▶ _AIM_: Please count how many lines in the items below contain the word "dropdown". Reply with the number alone.
BEGIN GIVEN ENTRIES
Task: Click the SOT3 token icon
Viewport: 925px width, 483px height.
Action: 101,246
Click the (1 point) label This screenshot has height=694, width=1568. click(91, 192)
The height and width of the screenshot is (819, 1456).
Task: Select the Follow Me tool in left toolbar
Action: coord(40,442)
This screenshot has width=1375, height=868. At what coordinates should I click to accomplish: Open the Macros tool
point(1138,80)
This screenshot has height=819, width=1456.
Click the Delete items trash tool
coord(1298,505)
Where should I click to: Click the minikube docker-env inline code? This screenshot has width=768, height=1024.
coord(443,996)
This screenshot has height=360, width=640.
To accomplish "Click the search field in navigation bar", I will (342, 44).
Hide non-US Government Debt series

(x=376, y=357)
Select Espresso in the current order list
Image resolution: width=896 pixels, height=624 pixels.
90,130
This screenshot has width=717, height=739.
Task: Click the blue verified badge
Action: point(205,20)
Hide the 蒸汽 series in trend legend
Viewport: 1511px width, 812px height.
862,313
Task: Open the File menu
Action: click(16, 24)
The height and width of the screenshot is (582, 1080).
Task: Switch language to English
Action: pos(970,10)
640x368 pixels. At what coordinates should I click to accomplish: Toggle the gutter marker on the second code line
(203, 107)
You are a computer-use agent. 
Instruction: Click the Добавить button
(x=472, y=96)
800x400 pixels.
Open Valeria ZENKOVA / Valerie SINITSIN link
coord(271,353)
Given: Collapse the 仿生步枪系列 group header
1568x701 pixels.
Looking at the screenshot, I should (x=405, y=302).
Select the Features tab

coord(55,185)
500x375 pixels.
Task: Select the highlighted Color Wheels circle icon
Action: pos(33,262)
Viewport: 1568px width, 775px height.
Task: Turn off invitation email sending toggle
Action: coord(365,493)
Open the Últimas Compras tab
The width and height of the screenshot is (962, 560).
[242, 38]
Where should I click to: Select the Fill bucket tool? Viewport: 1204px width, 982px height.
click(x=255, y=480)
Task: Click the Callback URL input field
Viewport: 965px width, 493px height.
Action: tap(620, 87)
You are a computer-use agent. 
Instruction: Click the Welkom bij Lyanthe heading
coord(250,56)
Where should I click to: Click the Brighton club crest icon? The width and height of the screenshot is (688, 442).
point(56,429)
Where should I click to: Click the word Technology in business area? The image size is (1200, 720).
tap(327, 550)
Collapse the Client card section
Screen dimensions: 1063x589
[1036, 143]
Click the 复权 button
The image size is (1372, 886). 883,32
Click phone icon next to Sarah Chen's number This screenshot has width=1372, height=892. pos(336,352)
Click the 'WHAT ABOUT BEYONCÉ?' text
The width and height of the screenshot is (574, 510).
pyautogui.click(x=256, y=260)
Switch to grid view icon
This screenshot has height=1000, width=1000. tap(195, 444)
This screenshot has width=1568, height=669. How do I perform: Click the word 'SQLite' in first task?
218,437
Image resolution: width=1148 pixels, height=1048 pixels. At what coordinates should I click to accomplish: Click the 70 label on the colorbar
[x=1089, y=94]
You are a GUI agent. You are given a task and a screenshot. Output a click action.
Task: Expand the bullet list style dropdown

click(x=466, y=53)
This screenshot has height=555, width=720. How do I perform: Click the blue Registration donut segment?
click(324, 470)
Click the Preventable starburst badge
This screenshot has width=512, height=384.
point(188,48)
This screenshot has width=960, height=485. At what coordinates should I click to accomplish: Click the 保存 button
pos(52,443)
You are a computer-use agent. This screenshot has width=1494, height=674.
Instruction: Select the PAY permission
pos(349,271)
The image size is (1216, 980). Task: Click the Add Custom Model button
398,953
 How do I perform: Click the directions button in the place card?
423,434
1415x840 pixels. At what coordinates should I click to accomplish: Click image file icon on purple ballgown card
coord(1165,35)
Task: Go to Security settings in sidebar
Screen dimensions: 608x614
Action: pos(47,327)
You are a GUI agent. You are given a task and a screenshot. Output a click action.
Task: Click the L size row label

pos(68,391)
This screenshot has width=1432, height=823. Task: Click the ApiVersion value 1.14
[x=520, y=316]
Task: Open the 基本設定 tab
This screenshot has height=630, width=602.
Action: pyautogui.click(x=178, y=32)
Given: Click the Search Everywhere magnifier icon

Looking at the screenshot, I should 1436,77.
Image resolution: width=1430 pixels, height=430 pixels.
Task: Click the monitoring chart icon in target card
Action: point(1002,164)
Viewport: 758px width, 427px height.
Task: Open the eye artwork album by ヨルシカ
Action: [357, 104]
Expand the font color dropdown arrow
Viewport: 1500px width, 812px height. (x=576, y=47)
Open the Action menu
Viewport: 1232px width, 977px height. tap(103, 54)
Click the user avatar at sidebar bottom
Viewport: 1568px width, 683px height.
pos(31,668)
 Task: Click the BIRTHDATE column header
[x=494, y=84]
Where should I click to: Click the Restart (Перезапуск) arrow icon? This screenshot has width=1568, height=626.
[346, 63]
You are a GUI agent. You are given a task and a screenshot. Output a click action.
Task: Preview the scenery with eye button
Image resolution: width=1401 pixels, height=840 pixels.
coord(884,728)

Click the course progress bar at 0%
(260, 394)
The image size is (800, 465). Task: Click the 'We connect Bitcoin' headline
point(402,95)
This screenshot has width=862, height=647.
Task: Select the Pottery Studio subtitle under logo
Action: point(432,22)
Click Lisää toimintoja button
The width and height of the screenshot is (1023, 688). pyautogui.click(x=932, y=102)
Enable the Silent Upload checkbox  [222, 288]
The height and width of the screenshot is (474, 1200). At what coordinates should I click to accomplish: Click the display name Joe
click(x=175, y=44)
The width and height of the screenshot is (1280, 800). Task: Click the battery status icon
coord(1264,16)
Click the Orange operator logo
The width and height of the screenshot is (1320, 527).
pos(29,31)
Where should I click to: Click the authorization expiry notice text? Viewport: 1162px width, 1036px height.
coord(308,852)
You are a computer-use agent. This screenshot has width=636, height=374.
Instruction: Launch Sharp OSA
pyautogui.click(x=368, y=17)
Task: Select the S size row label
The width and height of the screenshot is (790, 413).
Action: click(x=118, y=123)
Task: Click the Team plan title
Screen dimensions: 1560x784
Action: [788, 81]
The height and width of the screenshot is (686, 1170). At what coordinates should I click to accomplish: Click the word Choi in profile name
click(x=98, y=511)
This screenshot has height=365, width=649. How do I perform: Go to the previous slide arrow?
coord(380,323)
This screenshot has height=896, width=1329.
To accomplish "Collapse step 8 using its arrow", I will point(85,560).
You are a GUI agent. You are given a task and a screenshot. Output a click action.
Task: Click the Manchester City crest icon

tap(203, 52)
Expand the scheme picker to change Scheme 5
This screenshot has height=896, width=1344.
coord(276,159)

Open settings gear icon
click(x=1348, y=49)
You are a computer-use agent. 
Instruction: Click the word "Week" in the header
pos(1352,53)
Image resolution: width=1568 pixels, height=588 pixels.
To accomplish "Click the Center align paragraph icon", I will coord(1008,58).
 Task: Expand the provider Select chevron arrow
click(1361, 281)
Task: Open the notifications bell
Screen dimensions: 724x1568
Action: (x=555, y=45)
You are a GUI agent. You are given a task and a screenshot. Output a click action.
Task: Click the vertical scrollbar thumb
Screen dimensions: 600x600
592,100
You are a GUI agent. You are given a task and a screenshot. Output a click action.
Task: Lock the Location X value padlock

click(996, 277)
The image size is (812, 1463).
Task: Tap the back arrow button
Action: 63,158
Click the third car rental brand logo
END GIVEN ENTRIES
▶ _SOLUTION TO THIS EXERCISE_: 2